(Dataset entries)
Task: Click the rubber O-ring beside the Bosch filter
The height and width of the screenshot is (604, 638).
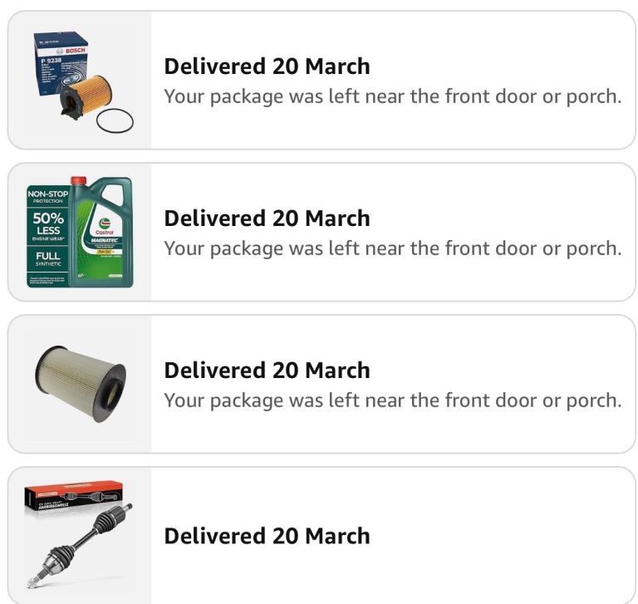Action: pyautogui.click(x=115, y=121)
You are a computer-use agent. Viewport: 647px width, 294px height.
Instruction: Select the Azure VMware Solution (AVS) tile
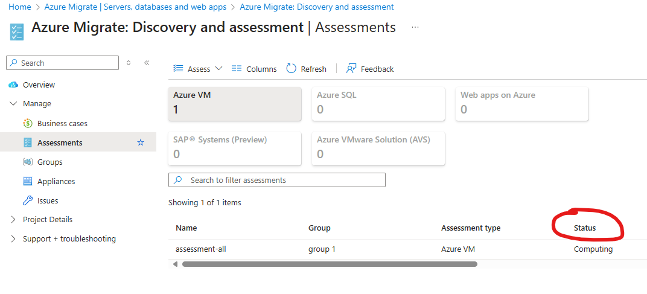click(x=378, y=148)
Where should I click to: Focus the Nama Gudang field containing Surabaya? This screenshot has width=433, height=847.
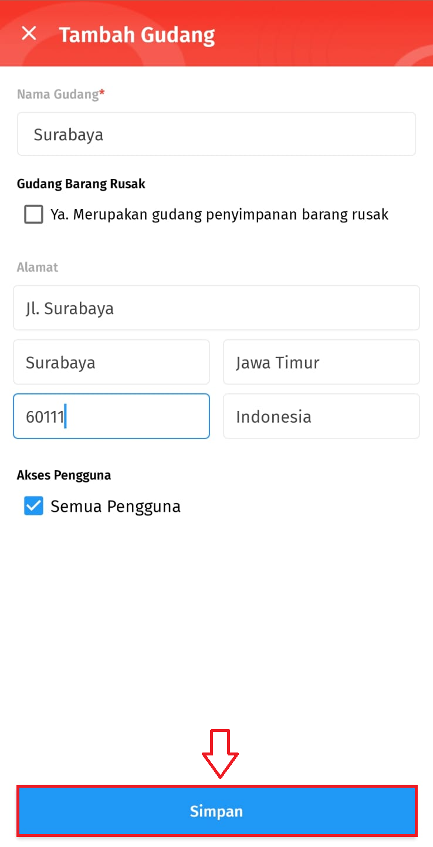pyautogui.click(x=217, y=134)
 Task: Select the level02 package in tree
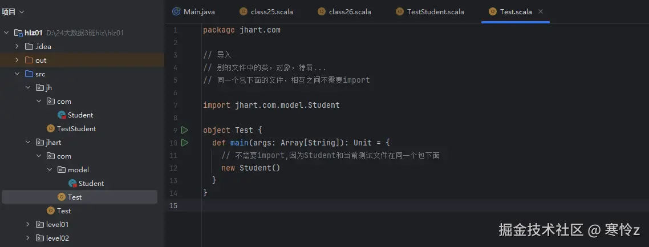point(57,238)
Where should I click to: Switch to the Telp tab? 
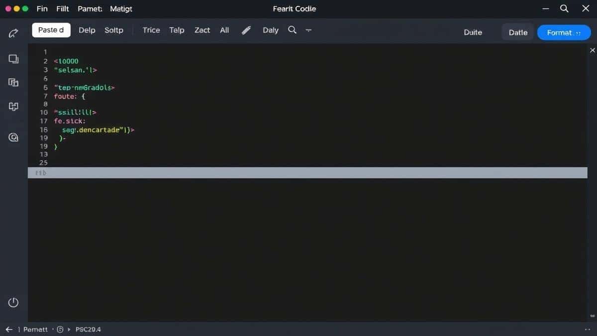(x=177, y=30)
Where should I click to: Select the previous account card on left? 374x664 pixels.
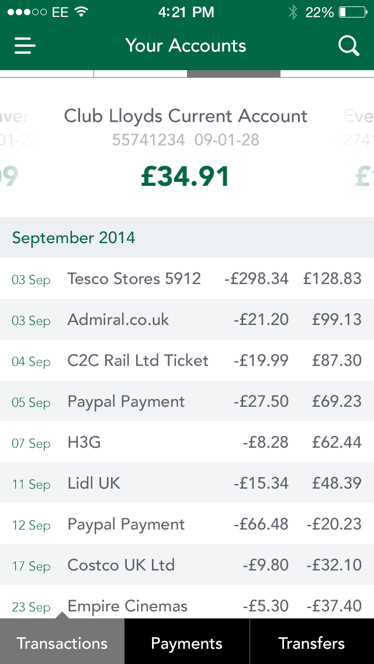(x=13, y=146)
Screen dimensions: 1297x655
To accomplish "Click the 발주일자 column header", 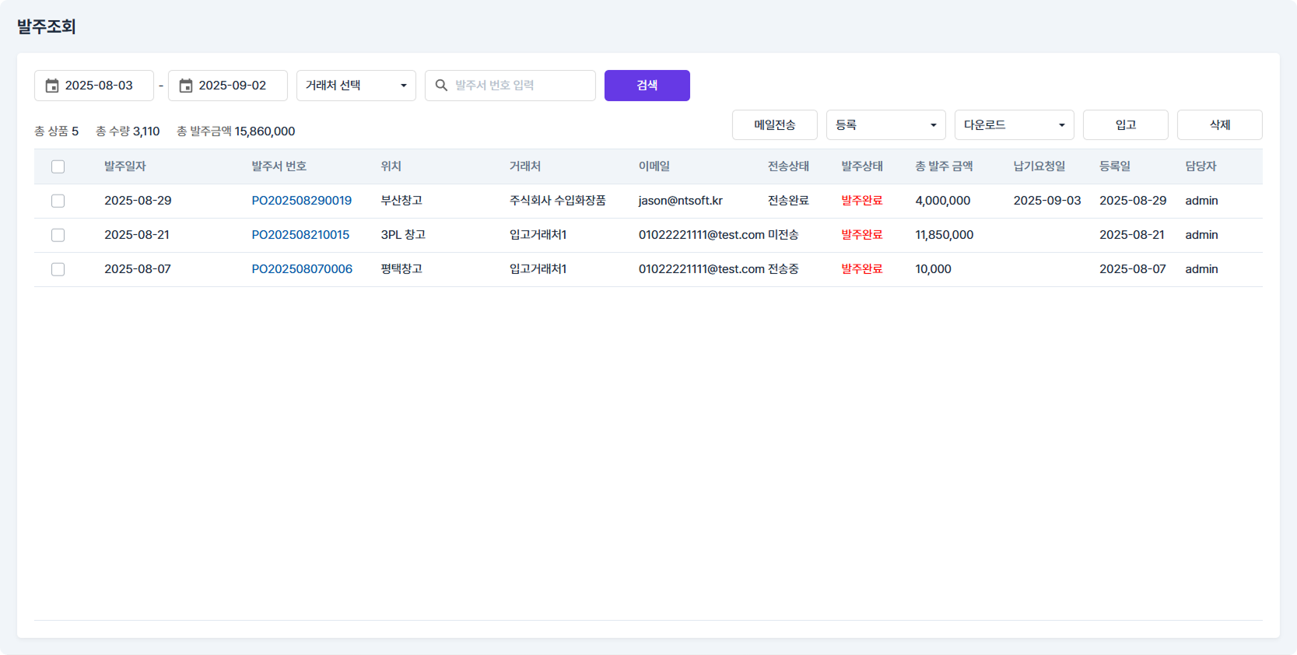I will 125,166.
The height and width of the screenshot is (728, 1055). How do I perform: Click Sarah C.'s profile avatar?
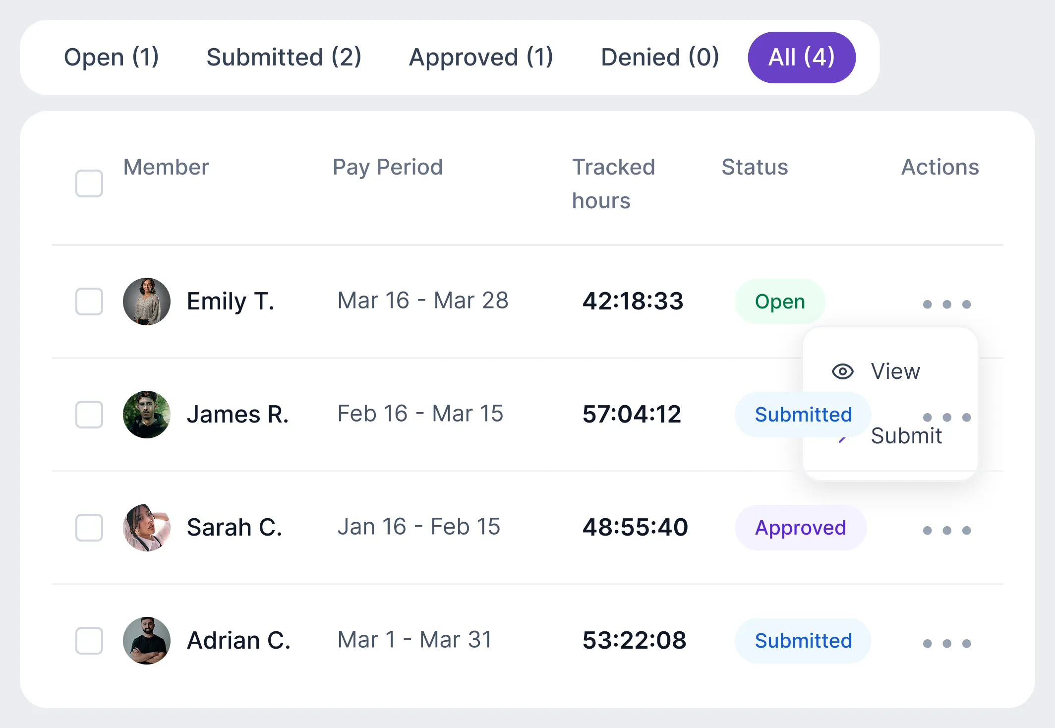[x=146, y=527]
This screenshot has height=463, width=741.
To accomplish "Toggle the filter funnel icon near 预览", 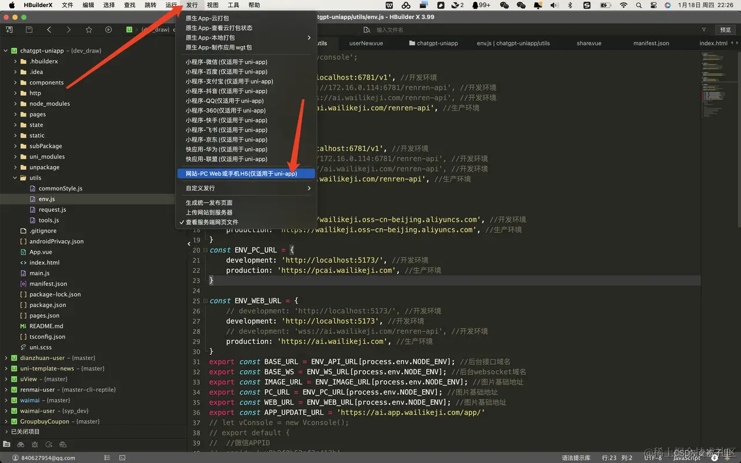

[PROBLEM TO WORK ON]
Leave out the pictures and repeat exactly the lines from the first line of the data through the line containing "You are a computer-use". Add nothing else.

[RESULT]
Task: Click the rubber O-ring beside the Bosch filter
The height and width of the screenshot is (604, 638).
Action: pyautogui.click(x=115, y=121)
You are a computer-use agent. Viewport: 647px width, 294px height.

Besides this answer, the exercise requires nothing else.